# Saved entries
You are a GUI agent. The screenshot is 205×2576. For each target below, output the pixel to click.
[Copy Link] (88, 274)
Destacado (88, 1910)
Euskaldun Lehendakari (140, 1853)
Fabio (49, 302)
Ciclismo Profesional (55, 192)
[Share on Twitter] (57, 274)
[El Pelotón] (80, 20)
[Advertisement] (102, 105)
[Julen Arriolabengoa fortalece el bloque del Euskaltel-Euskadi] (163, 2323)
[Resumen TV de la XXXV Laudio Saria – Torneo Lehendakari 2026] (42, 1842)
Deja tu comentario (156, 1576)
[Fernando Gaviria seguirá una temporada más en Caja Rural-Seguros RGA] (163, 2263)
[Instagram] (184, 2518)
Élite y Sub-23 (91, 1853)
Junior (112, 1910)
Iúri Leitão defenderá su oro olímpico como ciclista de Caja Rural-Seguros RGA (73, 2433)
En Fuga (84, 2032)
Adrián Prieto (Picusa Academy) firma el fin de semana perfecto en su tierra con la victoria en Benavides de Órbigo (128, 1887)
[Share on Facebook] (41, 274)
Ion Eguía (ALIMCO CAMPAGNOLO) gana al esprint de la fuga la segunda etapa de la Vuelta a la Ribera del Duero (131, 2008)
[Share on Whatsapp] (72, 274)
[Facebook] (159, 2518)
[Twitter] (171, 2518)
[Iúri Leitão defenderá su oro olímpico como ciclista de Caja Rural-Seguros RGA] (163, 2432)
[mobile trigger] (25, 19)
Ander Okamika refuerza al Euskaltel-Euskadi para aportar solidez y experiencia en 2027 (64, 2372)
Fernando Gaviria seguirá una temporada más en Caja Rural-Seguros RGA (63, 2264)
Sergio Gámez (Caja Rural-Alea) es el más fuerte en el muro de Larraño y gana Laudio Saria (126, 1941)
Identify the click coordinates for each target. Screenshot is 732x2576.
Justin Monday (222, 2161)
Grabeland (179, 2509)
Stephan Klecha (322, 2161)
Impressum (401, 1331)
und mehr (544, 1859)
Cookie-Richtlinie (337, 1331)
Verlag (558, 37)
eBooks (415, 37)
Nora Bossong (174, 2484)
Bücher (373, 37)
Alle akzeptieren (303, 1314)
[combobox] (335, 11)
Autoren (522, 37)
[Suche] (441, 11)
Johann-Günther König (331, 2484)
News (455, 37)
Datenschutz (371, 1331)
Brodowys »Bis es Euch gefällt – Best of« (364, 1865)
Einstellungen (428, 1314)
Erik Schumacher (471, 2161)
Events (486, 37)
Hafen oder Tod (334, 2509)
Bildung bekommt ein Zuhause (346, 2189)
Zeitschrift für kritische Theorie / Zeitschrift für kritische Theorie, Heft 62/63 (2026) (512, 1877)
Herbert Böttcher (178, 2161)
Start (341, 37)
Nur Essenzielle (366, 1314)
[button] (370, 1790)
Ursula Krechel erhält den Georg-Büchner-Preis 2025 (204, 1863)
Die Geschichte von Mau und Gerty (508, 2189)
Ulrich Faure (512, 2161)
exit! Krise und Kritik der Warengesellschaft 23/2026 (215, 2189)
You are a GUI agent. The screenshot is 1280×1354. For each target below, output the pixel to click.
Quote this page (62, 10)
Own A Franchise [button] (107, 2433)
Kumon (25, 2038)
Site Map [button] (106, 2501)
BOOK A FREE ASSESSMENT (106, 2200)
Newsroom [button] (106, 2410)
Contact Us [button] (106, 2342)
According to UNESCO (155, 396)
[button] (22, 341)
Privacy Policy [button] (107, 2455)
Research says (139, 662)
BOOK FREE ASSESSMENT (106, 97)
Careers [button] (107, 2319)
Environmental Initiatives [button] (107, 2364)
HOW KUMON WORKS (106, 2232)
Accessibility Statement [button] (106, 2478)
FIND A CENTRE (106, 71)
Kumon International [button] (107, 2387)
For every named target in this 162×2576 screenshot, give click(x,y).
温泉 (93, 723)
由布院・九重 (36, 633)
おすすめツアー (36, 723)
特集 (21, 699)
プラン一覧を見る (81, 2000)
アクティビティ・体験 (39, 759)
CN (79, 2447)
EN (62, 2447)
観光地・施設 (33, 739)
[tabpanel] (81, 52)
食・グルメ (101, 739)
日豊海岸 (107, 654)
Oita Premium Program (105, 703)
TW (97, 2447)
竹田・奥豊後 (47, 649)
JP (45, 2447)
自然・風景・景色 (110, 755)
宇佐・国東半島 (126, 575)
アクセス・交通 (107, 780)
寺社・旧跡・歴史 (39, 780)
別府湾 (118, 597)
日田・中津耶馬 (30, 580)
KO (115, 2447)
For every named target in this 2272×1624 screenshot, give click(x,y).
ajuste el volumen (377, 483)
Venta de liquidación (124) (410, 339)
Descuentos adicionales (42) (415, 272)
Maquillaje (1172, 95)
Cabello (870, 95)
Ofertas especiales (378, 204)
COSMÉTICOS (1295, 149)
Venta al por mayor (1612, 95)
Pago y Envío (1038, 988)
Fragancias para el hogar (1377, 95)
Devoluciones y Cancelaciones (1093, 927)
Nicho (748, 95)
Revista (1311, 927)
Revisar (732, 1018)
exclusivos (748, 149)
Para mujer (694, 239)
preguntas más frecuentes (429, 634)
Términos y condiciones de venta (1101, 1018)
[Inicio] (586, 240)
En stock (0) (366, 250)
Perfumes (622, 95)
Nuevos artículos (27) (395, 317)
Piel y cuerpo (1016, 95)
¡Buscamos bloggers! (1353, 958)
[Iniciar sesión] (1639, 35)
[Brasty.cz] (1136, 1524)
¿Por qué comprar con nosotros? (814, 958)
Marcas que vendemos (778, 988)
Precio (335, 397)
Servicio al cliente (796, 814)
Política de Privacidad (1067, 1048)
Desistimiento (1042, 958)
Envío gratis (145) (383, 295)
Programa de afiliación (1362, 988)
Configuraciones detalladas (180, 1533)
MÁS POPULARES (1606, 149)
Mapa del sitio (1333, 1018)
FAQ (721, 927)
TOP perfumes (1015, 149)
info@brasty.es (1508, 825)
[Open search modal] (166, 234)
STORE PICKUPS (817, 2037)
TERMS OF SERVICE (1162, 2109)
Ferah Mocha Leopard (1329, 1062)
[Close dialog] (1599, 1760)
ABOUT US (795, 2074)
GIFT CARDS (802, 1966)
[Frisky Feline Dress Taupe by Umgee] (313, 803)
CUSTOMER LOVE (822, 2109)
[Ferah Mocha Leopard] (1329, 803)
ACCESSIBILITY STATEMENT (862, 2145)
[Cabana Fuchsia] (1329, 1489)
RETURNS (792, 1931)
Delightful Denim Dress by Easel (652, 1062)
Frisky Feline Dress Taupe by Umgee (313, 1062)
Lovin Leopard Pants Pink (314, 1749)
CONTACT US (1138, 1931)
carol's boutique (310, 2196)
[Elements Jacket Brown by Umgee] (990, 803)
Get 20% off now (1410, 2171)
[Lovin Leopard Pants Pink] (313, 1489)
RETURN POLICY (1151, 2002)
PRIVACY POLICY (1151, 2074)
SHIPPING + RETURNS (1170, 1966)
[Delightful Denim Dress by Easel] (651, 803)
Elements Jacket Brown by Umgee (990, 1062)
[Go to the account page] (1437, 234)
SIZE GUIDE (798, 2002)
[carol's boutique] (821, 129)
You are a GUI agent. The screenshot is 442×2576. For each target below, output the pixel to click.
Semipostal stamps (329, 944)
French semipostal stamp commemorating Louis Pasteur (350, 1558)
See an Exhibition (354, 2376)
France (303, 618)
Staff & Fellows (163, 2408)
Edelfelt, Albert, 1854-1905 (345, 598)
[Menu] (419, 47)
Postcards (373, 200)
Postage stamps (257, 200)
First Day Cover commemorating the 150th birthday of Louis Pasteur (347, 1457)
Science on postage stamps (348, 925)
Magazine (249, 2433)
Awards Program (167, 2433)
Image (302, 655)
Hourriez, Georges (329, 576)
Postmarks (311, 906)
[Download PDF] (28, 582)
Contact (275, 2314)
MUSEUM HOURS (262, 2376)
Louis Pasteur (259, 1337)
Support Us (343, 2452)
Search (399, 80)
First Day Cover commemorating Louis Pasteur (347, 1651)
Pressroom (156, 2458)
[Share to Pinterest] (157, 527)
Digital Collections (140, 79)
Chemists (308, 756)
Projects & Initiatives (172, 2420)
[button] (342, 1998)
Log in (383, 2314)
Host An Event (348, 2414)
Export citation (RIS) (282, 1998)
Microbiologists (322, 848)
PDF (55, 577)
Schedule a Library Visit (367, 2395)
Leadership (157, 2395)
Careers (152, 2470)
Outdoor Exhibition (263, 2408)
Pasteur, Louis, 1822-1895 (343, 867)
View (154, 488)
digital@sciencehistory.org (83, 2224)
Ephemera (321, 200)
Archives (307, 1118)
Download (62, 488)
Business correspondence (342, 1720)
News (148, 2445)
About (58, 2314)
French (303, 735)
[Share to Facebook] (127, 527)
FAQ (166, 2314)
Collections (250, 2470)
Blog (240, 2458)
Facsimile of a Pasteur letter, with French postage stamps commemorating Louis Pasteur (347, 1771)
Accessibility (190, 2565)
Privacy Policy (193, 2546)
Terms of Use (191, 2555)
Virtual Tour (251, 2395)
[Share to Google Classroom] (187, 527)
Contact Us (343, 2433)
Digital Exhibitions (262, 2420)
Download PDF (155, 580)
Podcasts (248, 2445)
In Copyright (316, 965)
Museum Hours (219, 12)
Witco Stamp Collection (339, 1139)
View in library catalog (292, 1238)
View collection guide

# Try it
Among the entries above, the line containing "French (303, 735)", the line containing "[Share to Google Classroom] (187, 527)", and all lines between them are to be restated word for word; nothing else belongs in the reply.

# Response box
French (303, 735)
[Share to Facebook] (127, 527)
FAQ (166, 2314)
Collections (250, 2470)
Blog (240, 2458)
Facsimile of a Pasteur letter, with French postage stamps commemorating Louis Pasteur (347, 1771)
Accessibility (190, 2565)
Privacy Policy (193, 2546)
Terms of Use (191, 2555)
Virtual Tour (251, 2395)
[Share to Google Classroom] (187, 527)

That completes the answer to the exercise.